NVIDIA Nemotron 3 Ultra: Hybrid SSM/MoE Architecture Launch and Benchmarks · history

Version 1

2026-06-05 02:17 UTC · 65 items

What

NVIDIA launched Nemotron 3 Ultra, a 550B-total-parameter (55B active) hybrid Mamba SSM/MoE model, at Jensen Huang's Computex 2026 keynote and shipped it on June 4, 2026 [1][3]. The model is positioned as the most capable US open-weights model for long-running agentic workloads [17][2]. Independent benchmarks place it ahead of Qwen3.6-27B on Artificial Analysis's metric (47.7 vs 45.8) [5] and roughly 10x cheaper than GPT-5.5 for comparable code generation tasks [7]. Reception is split: enterprise integrators adopted it same-day [11][12], while skeptics question whether it meaningfully advances the open-source frontier beyond inference-speed optimization [14][15].

Why it matters

An open-weights model at this scale, with MoE-driven cost efficiency and an architecture specifically designed for long-context agentic tasks, lowers the cost barrier for enterprises that would otherwise depend on proprietary APIs. The 10x cost gap versus GPT-5.5 is large enough to reshape model-selection decisions if reliability concerns prove addressable.

Open questions

Does Nemotron 3 Ultra meet production reliability standards? CodeRabbit found it 'close to baseline' but raised a specific reliability caveat [9][10].
Will independent benchmark suites beyond NVIDIA's chosen GDPval-AA confirm its ranking claims? The metric was sourced from Artificial Analysis and used in the keynote itself [4], and BenchLM.ai had no data at launch [18].
Does the ~10x cost advantage over GPT-5.5 [7] hold across task types beyond code generation, and does latency stay competitive at scale?
Which additional cloud and enterprise platforms will integrate it beyond early adopters Glean and Nebius [11][12], and will xAI's explicit non-adoption [16] prove representative of a broader closed-ecosystem pattern?

Narrative

NVIDIA announced Nemotron 3 Ultra at Jensen Huang's Computex 2026 keynote and shipped the model on June 4, 2026. It has 550B total parameters with 55B active — a mixture-of-experts ratio of roughly 10:1 — and uses a hybrid architecture combining Mamba-style state-space models (SSM) with a standard Transformer backbone [1][2]. The SSM component handles long sequences without the quadratic memory cost of full attention, making the architecture suited to extended agentic reasoning and multi-step tool use [2]. NVIDIA claims it is the most intelligent US open-weights model, and the Computex keynote slide used Artificial Analysis benchmark data to support that claim [3][4].

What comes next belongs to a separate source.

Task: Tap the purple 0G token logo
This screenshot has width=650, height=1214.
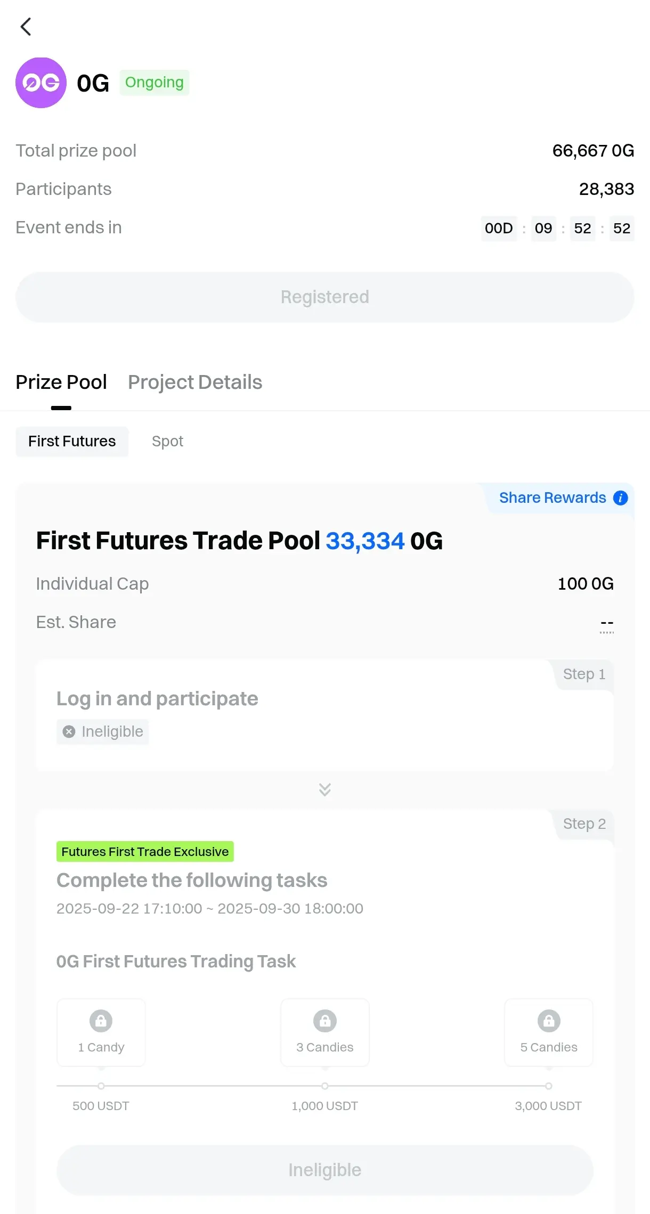Action: coord(41,83)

Early performance data from launch day is mixed but largely favorable on cost grounds. Artificial Analysis ran independent tests and found Nemotron 3 Ultra scored 47.7 on their benchmark versus Qwen3.6-27B's 45.8, with faster task completion [5][6]. A side-by-side code generation comparison showed it producing output nearly identical to GPT-5.5 on an HTML5 physics simulation task at $0.051 versus GPT-5.5's $0.57 for roughly the same token count (~11k tokens each) — a roughly 10x cost difference [7]. On agent-specific benchmarks, one observer cited a score of 89.9% versus Claude Opus 4.7's 93.5% [8], and CodeRabbit's evaluation found the model close to baseline but flagged reliability as a specific concern for production use [9][10].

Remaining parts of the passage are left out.